Sunday, February 20, 2011

Freddy's Nightmares Review: Part One


Back around Halloween, Chiller aired a marathon of Freddy’s Nightmares, the Nightmare on Elm Street TV show from the late 80’s. My friend Leah, who has better cable than me, was kind enough to DVR it for me. When we went back and looked at all that had recorded, we realized that we have 36 of the 44 episodes. Since I was too young to catch it during its initial run, I’ve only seen a couple of episodes that I’ve found on video. Being the Freddy fan I am, I have decided to go back and watch them all. You, my lucky and wonderful readers, get to go along for the ride.
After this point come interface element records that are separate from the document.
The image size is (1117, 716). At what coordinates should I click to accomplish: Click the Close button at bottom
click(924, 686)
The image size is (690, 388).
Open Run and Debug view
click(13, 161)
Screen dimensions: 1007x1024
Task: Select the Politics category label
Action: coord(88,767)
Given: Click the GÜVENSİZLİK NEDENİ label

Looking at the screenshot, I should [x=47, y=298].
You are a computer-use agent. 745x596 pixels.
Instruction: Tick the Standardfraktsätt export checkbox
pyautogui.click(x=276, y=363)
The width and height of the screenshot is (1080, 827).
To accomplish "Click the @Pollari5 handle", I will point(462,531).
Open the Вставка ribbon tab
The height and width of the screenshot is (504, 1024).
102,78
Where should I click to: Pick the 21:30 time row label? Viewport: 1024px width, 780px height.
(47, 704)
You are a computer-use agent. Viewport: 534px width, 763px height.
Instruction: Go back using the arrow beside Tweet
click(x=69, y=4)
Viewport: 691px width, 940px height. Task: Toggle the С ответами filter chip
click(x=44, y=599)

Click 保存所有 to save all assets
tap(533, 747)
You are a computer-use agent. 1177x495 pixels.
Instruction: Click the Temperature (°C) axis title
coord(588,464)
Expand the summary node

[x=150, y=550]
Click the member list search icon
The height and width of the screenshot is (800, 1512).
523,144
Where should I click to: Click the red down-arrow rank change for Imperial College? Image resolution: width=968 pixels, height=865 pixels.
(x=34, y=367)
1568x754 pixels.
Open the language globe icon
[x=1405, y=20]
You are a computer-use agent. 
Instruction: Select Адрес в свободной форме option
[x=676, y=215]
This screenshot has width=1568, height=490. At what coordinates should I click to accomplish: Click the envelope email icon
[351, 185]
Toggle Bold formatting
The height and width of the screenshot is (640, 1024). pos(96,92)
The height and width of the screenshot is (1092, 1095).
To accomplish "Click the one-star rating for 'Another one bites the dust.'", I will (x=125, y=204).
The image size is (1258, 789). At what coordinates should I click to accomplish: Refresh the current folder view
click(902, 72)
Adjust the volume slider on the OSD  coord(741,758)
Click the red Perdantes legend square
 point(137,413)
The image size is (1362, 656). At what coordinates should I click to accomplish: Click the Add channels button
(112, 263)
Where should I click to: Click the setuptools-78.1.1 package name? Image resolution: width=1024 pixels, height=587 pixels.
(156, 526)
First, a little background is in order. Freddy’s Nightmares was an anthology series that aired in syndication from October 1988 until March 1990. It told stories of the residents of Springwood, Ohio, the setting of the films. Krueger himself only appears as a character in a couple of episodes. His main role is basically the show’s Crypt Keeper or Rod Sterling. He introduces the stories and comments on them throughout the episodes. Each episode is divided into two stories, with the second loosely centered upon a supporting character or storyline from the first. This series featured directing and acting by quite a few people who would go on to become notable later in their careers. I’ll talk about them when we get there. The series also has a reputation for varying widely in quality. In the documentary Never Sleep Again, Bob Shaye, executive producer of the series (as well as the NOES films) said “...by the tenth one they were pretty miserable, and I stopped paying attention.” Well, I’m five episodes in, so it appears it’s going to be an interesting ride. So, without further ado…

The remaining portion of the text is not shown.